Louka mio… Évidemment, je pourrais claironner que je t’aime, mais tu m’en voudrais de faire ça comme ça, devant tout le monde, n’est-ce pas ? Alors je te le dirai plus tard... En attendant, je peux te remercier de m’avoir entraînée dans cette aventure si difficile, si aveugle, si impudique. Merci de me permettre, des années plus tard, de graver à nouveau le nom de Kerguelen tout en haut d’une affiche. Merci d’avoir passé ton adolescence à l’ombre de ma terrasse au point de parler aujourd’hui ma langue comme si elle avait toujours été la tienne. Merci d’être le jumeau, certes un peu filou voire parfois pénible, de mon fils bien-aimé. Merci de m’avoir tenu la main pendant que je fréquentais, bien malgré moi, l’hôpital de Rome. Merci de me laisser, depuis tant d’années, revoir sur ton visage non pas l’ombre de Luís, mais sa lumière.

Il était si beau… Pourtant, il se noyait dans la laideur, à un point que je n’avais pas mesuré. Il a essayé de me le dire, un jour. Et je l’ai écouté ! Mais je n’ai pas compris. Je n’avais rien compris, avant ce voyage si dur jusqu’aux trottoirs du Brésil. Et même s’il était mon ami, même si je n’ai jamais cessé de l’aimer, je lui en ai voulu d’avoir tué cette femme et aussi, de nous avoir quittés si brutalement… Alors ce soir, les mains pleines de ce César que je lui dois, une fois de plus, sous les yeux clairs de son fils qui n’attend plus qu’une chose : que je me taise ! Ce soir, disais-je, juste au cas où Luís pourrait m’entendre, qui sait… Je voudrais lui dire que je lui pardonne et que je l’aime ; que son fils est debout comme un soleil, et qu’il est grand-père d’un magnifique petit-fils. Je vous remercie. »

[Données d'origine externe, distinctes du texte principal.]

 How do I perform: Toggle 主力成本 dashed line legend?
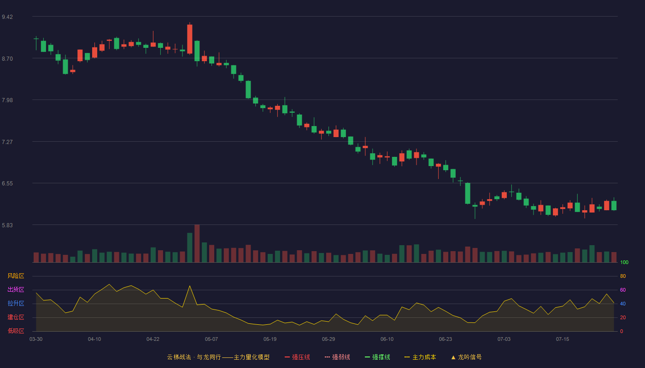(x=420, y=357)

La salle se leva comme un seul homme pour applaudir Chiara. Elle serrait son César contre sa poitrine sur le bord de la scène et n’avait d’yeux que pour Louka, tanqué sur son fauteuil comme un buisson de ronces, assailli par un trop-plein d’émotions. Elle le rejoignit comme on descend d’un trône et l’étreignit sous l'œil intrusif de tout le gotha du cinéma français. Il avait les yeux brillants, le sourire fragile, mais ils ressemblaient à deux dormeurs du val ayant gagné la paix.

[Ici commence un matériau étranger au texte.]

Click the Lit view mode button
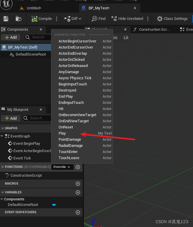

Deux heures plus tard, la cérémonie était terminée. Chiara joua les prolongations avec des amis dans un café très chic de l’île de la Cité mais Louka, lui, choisit de nous rejoindre pour le dessert. Cernes bleues et col ouvert, il semblait totalement vidé…

Il tenait à bout de bras le César de Chiara comme une coupe des Nations qui aurait déjoué tous les pronostics. Et devant nos regards interrogateurs, il murmura lentement, tout en prenant une énorme part de tarte aux pommes : « Chiara me l’a donné… J’ai voulu refuser, évidemment, mais elle a insisté. Alors je l’apporterai sur la tombe de Papa, la prochaine fois que j’irai à Essaouira... Je meurs de faim ! Je peux finir le gâteau ? »

*Les comédiens, de Charles Aznavour ; single, 1962.